A letter to Ituri’s governor, dated 5 July, stated that months of unpaid service had produced “significant socio-economic difficulties.”

THE NUMBERS, SIX WEEKS ON

As of 23 June, 254 people had died and 1,003 cases had been confirmed. As of 9 July, the confirmed case count stands at 1,759. As of 19 June, seventeen healthcare workers had died and 75 had been infected. Case fatality is running at approximately 34 percent, consistent with prior Bundibugyo outbreaks.

MSF has expanded its deployment to 1,400 staff across seven treatment centres in DRC and Uganda. Treatment centres are operating at 94 percent bed occupancy.

China has sent two expert teams to Kinshasa. A five-member mission that arrived on 2 June is on a three-month deployment covering epidemiology, clinical diagnosis, and laboratory support. A second team of six specialists arrived on 3 July with a specific mandate to strengthen local diagnostic testing capacity. DRC President Félix Tshisekedi acknowledged China’s contribution on 2 July.

 

China’s National Health Commission deployed the first team on 2 June; a second six-member team followed on 3 July with a specific focus on strengthening local laboratory and diagnostic capacity. Photo: Xinhua

FIVE PROVINCES

Three provinces carried confirmed cases when the response began: Ituri, North Kivu, and South Kivu. Two more have since been added.

The outbreak reached Tshopo province through patient movement toward Kisangani, the provincial capital. One confirmed case was traced to a pregnant woman who died in Bunia and was transported to Kisangani by family members. Al Jazeera has reported two further unconfirmed cases in Kisangani that appear to have no geographic link to the outbreak epicentre, suggesting the virus may be circulating in the city through an undocumented transmission chain. Haut-Uele province was added through patient movement toward the Wamba area.

Ituri remains the epicentre with more than 1,600 confirmed cases. North Kivu continues to see active case increases. South Kivu alone has recorded no new cases since 26 May.

The outbreak has also crossed continents. One case was confirmed in France on 24 June. A US citizen was medically evacuated to Germany in May. Uganda, which confirmed 20 cases and 2 deaths in June, has recorded no new cases since 21 June, with all cases in Kampala and no documented community spread.

 Tshopo and Haut-Uele were not part of the outbreak when it was declared in May; both have been reached through patient movement out of Ituri.

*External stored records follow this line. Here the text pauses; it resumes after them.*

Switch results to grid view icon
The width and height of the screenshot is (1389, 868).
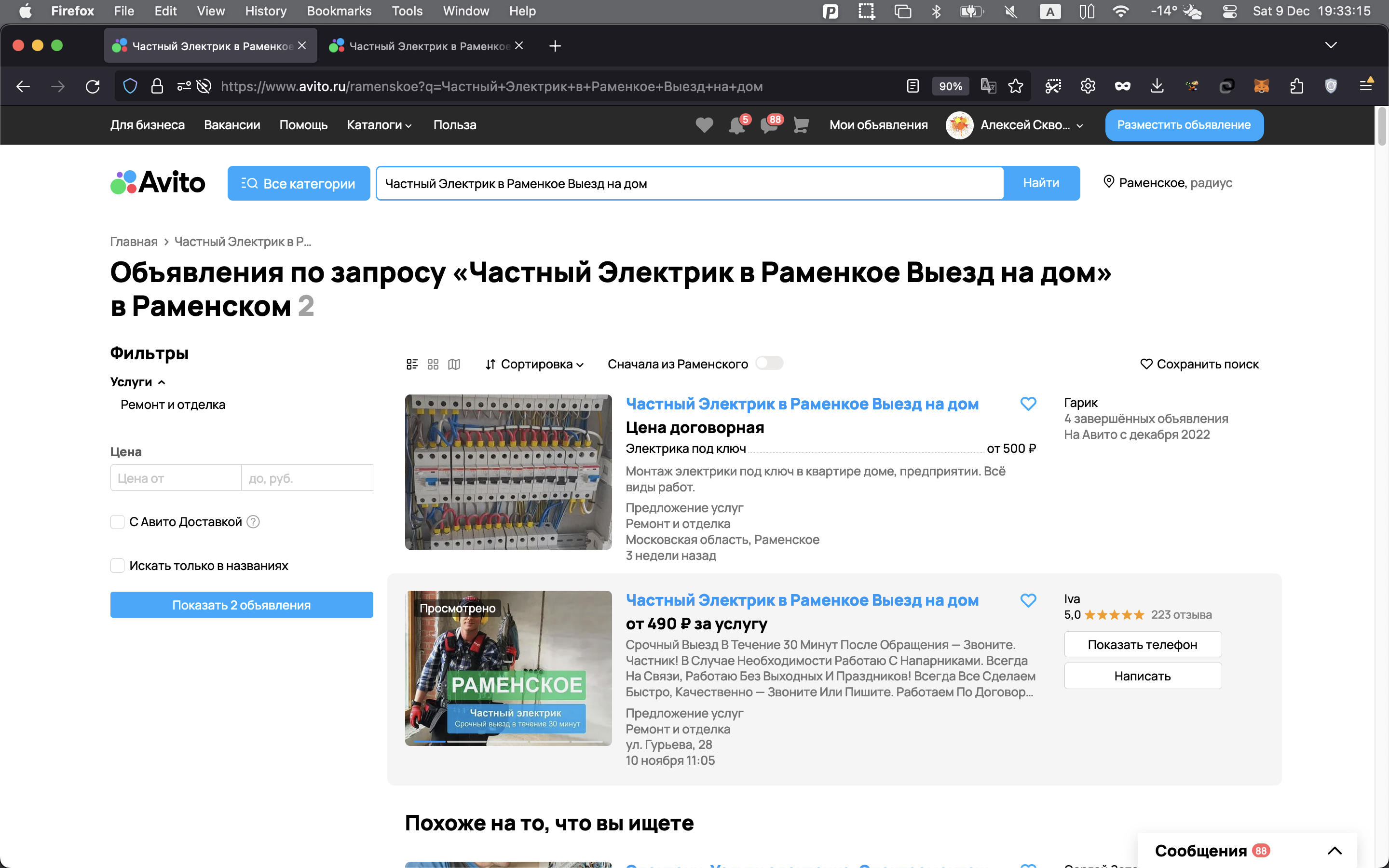[x=433, y=364]
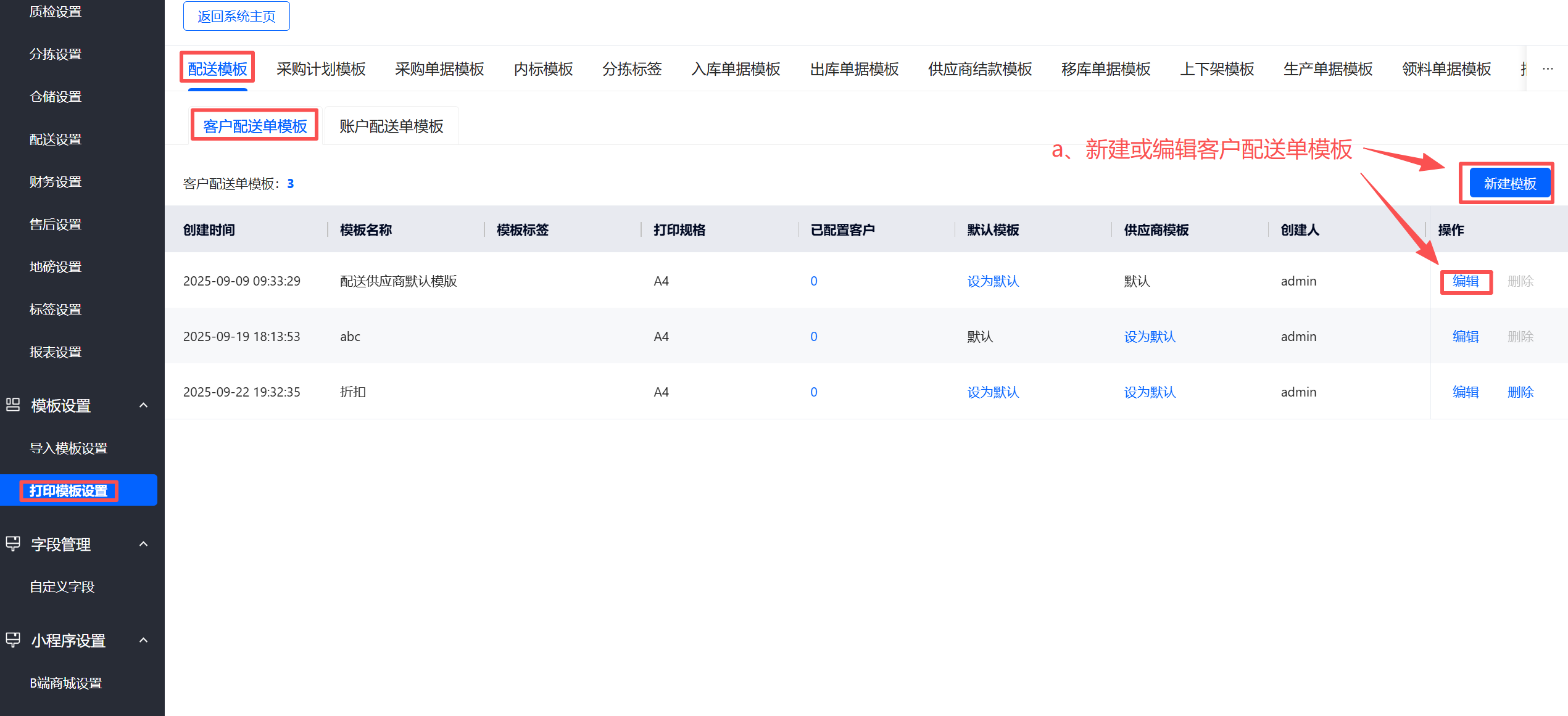Image resolution: width=1568 pixels, height=716 pixels.
Task: Open the 账户配送单模板 sub-tab
Action: coord(391,126)
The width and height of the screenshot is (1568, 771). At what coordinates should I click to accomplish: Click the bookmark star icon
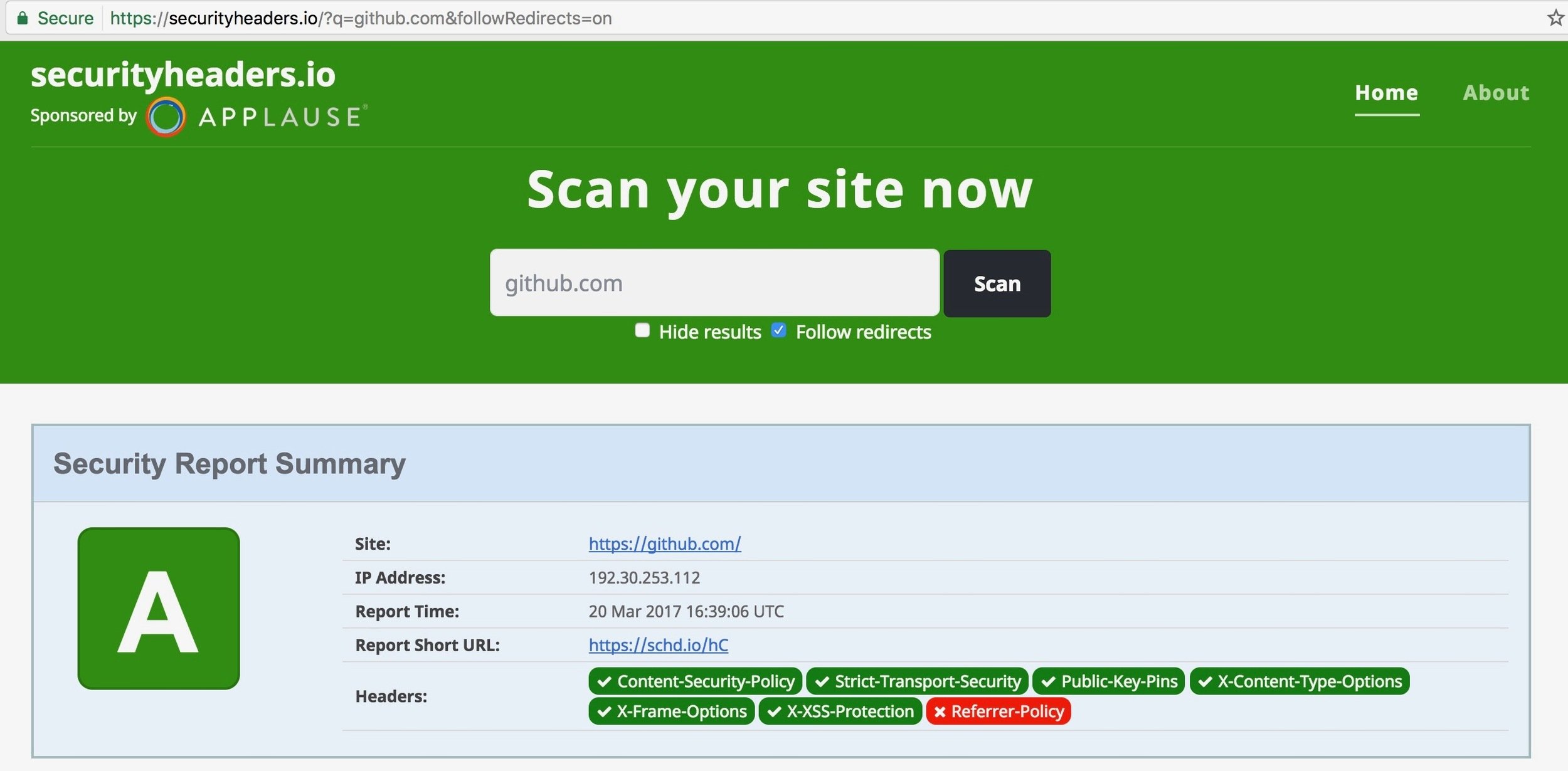[1554, 18]
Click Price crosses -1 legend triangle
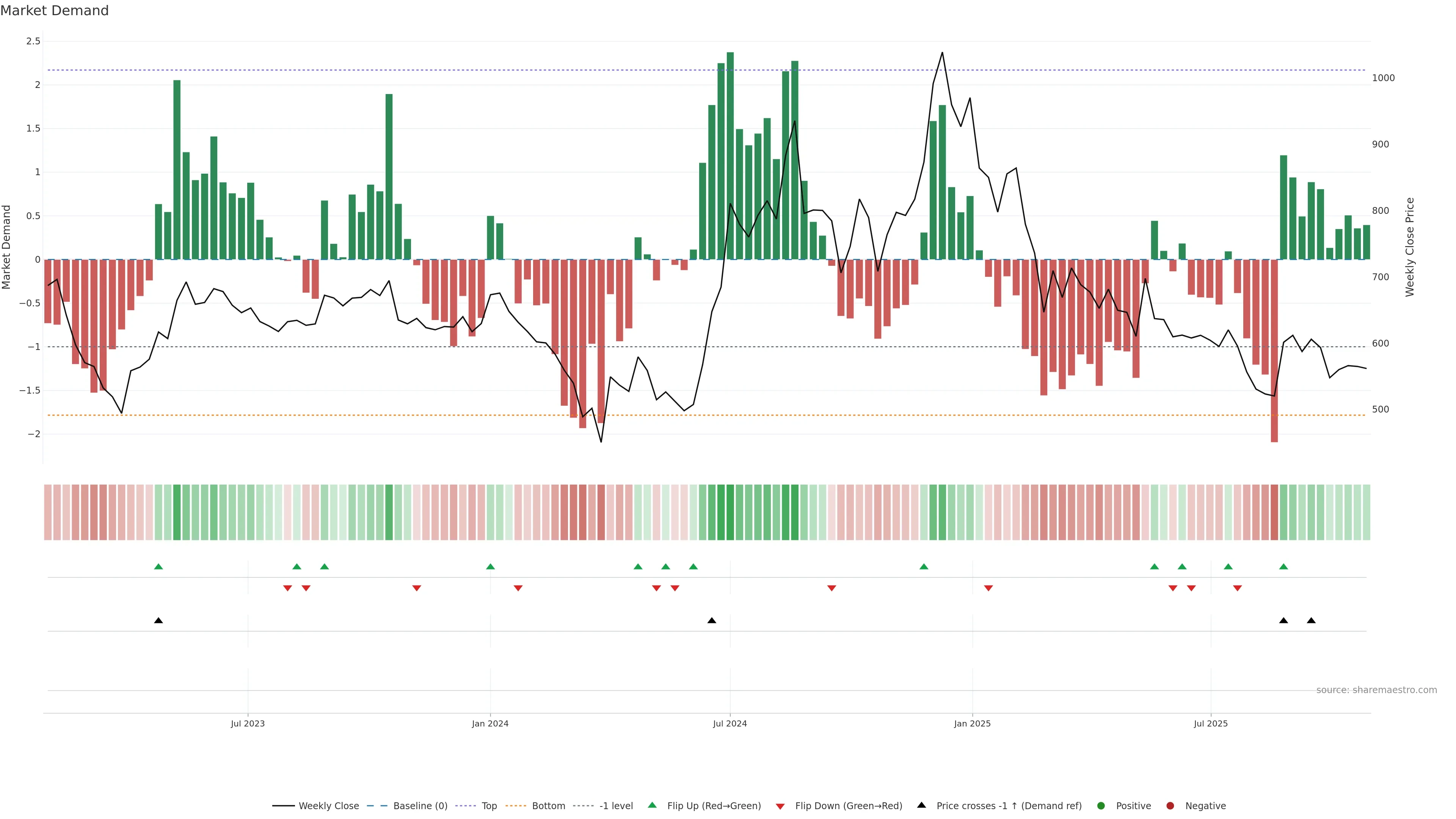 [x=922, y=805]
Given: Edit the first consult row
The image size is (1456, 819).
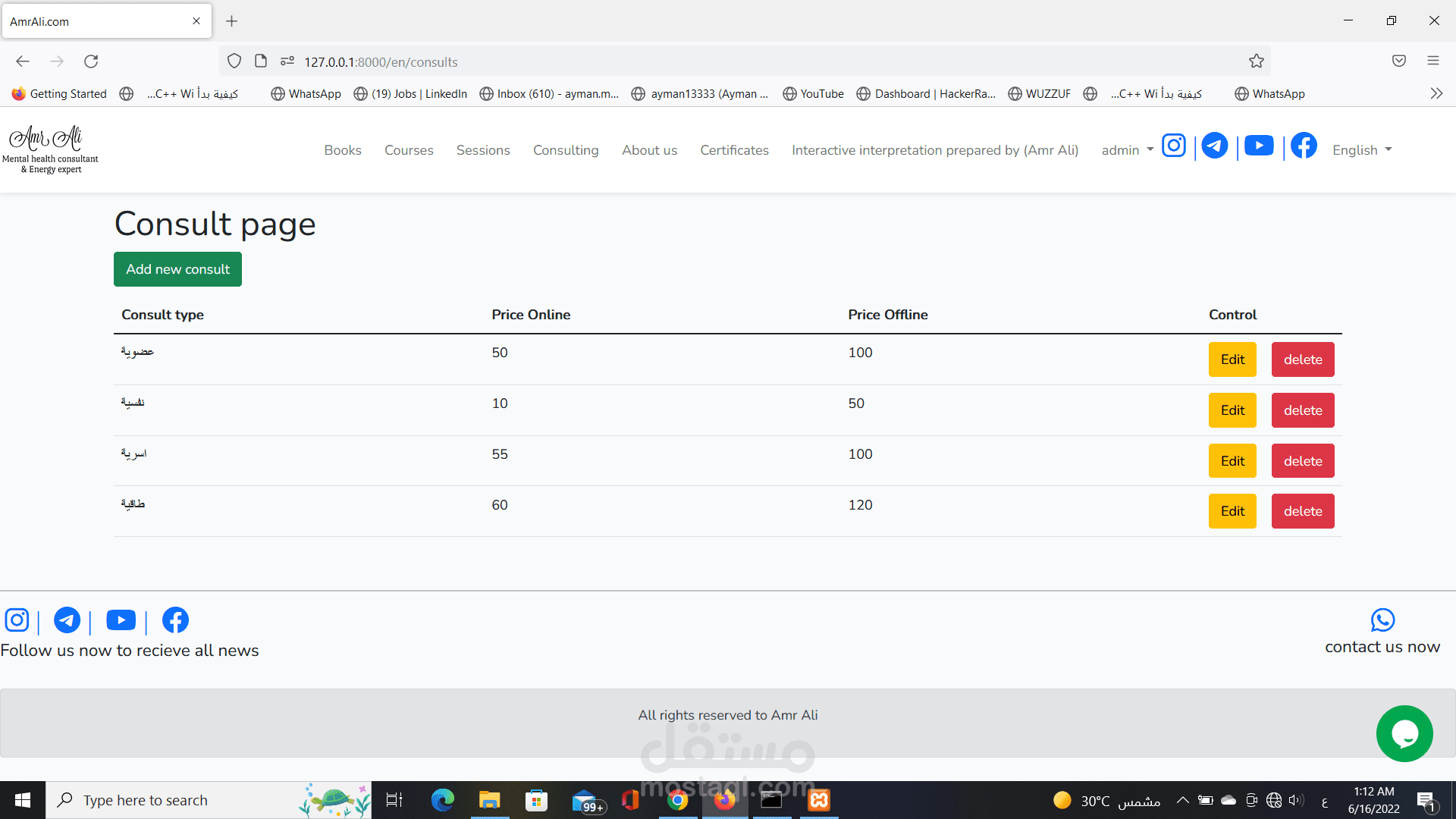Looking at the screenshot, I should (1232, 359).
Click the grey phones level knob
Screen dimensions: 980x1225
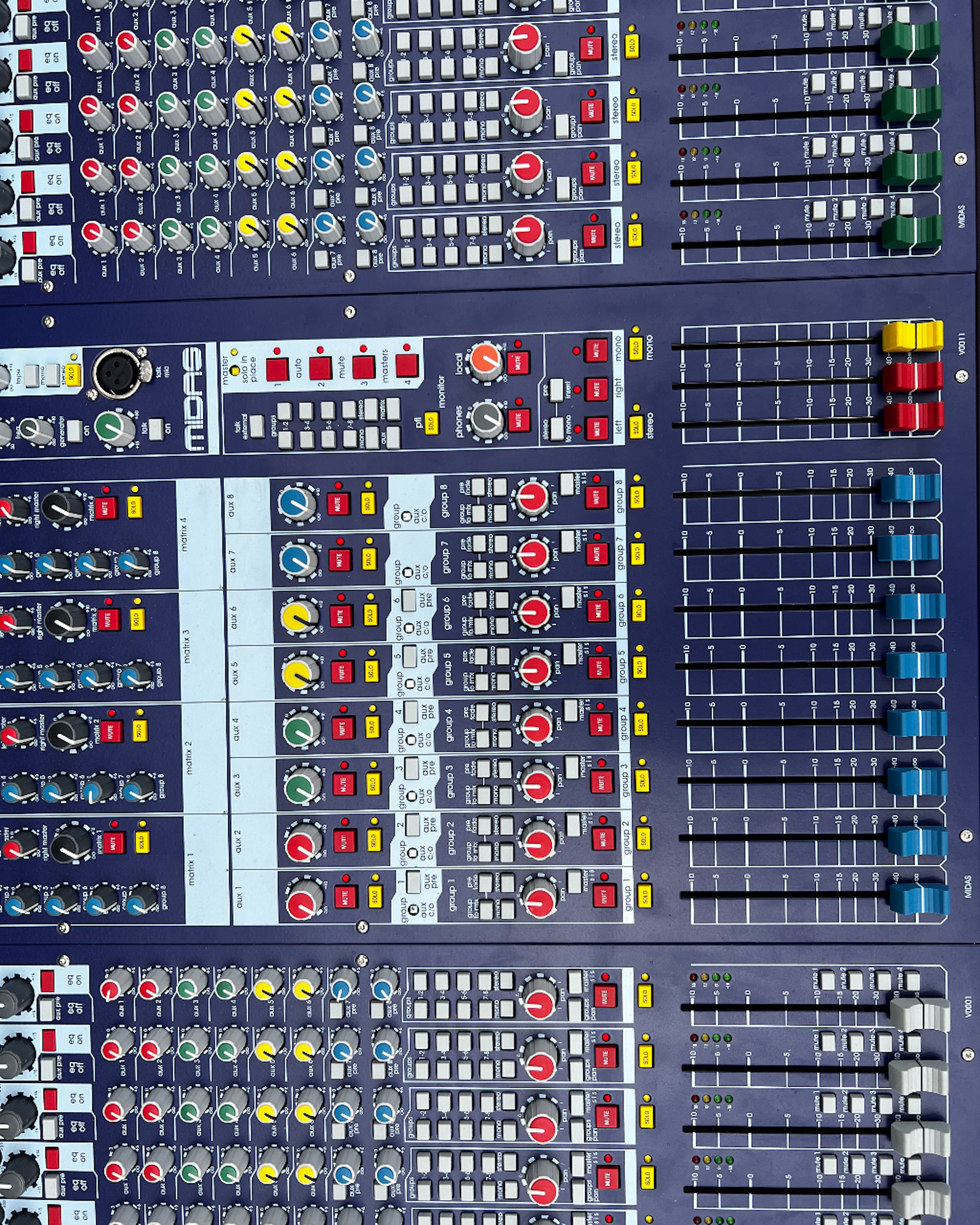487,420
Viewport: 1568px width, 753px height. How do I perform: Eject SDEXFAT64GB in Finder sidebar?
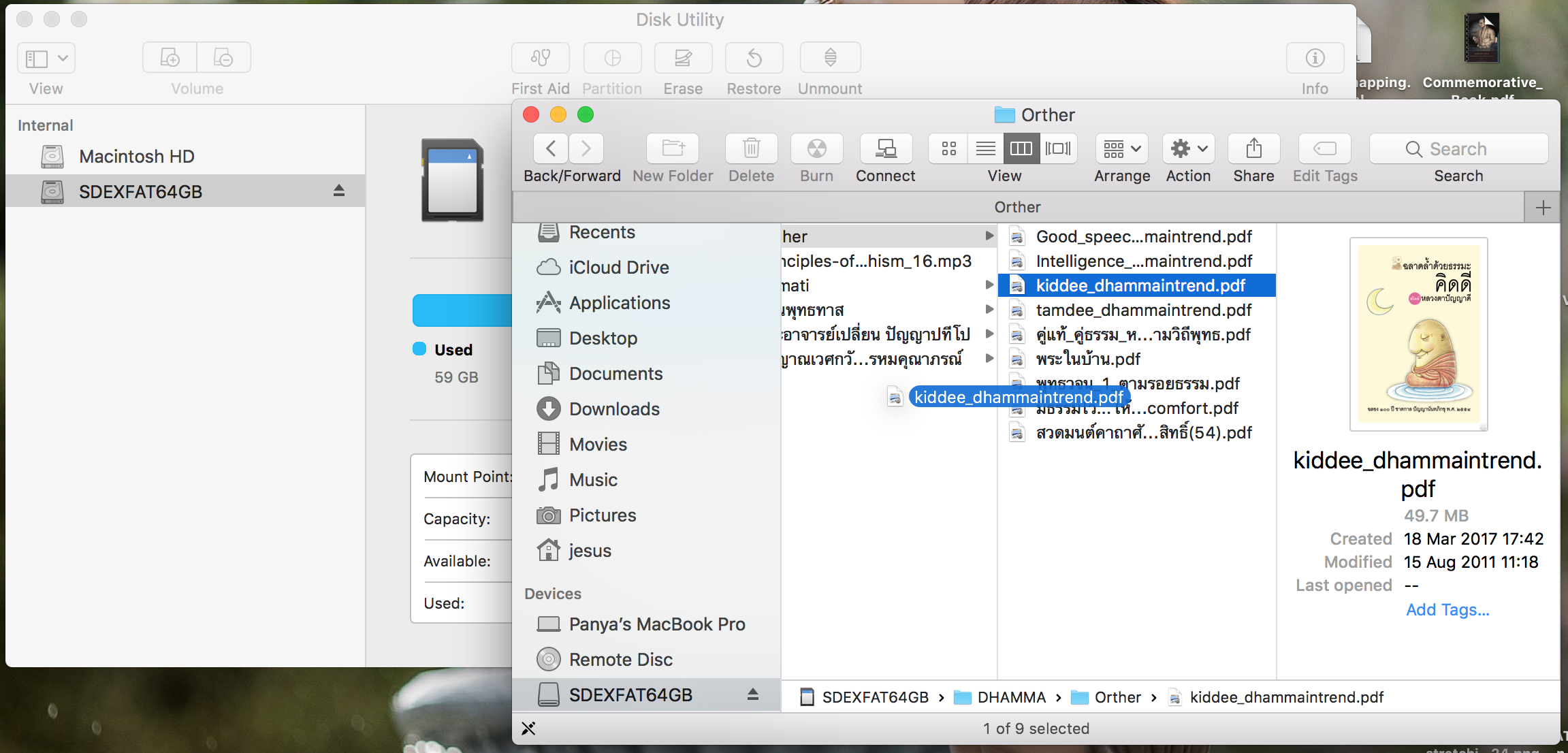click(752, 694)
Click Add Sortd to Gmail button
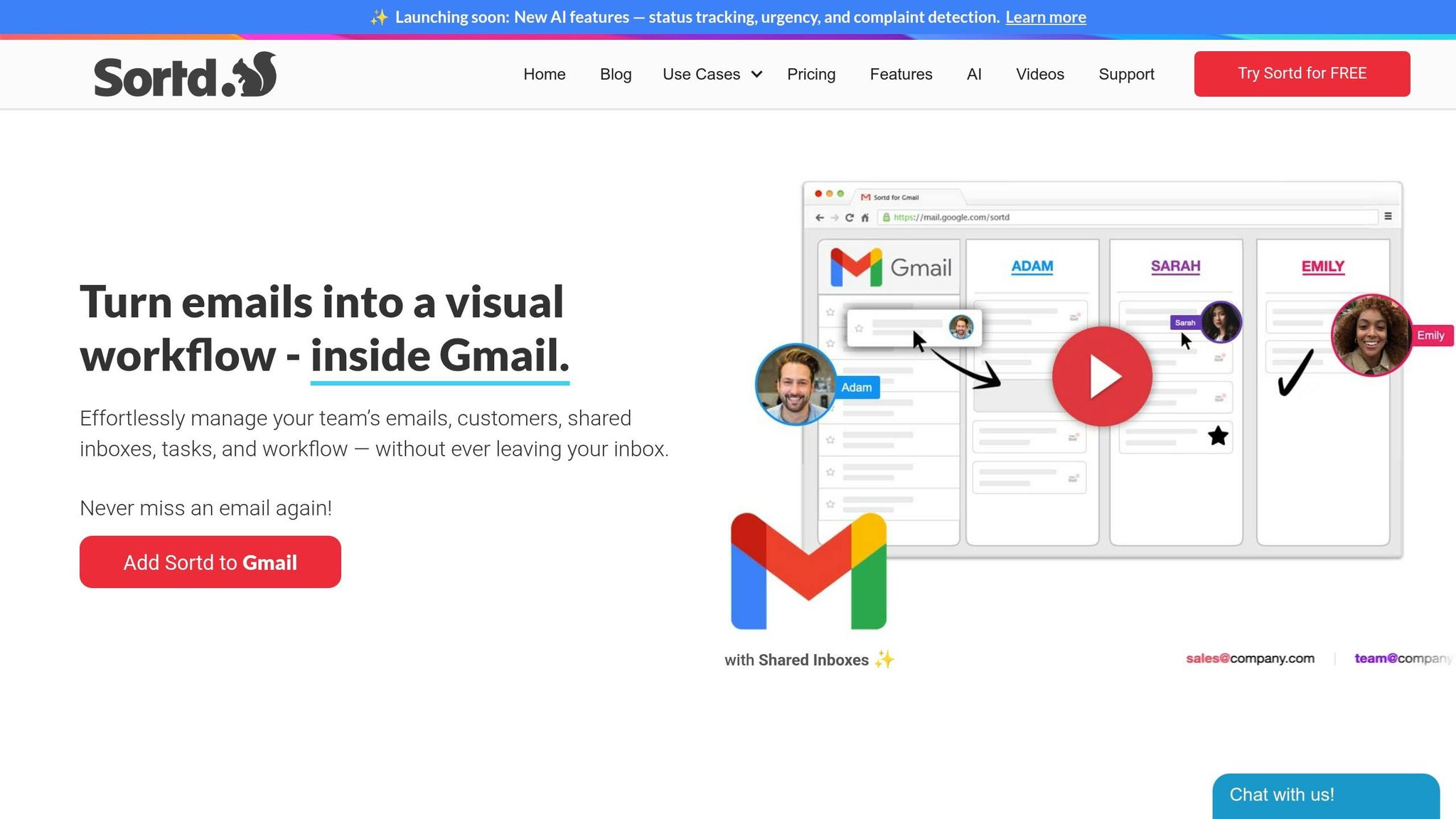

Map: Chaotic Enby / Wikimedia Commons (CC BY-SA 4.0)

STRIKE IN THE EPICENTRE

In the absence of an approved vaccine or treatment for the Bundibugyo strain, the response depends on contact tracing: identifying exposed individuals, placing them under surveillance, and interrupting transmission before symptoms appear. The workers on strike in Bunia and Rwampara are the ones who conduct it.

“Since the Ebola virus disease outbreak was declared, we’ve been demanding payment for our work,” said Dr. Biensi Kano, a member of Bunia’s epidemiological surveillance committee. “We are working day and night without being paid,” said Dr. Ghislain Maneba, an epidemiologist at the Rwampara health zone.

The reason offered by Akilimali Pierre, incident manager at the National Institute of Public Health, is an airport closure that has impeded the flow of funds to the response.

THE TRIAL AND THE GAP

The PARTNERS clinical trial launched on 2 July at the Evangelical Medical Center in Bunia. It is testing three candidate treatments: remdesivir and the monoclonal antibody MBP134 for confirmed cases, and obeldsivir as post-exposure prophylaxis for contacts. Results are expected in three to six months.

Of the US$26 million needed to fund the trial fully, US$10 million has been secured. Africa CDC Director-General Dr. Jean Kaseya stated: “We have the science. We now need the funding to use it. Every day of delay costs lives we could save.” Of the US$319 million required for the full response, US$287 million remains unsecured.

Identifying patients for the trial requires contact tracers to track every exposure. The workers responsible for that network in Bunia are on strike because have not been paid in 56 days.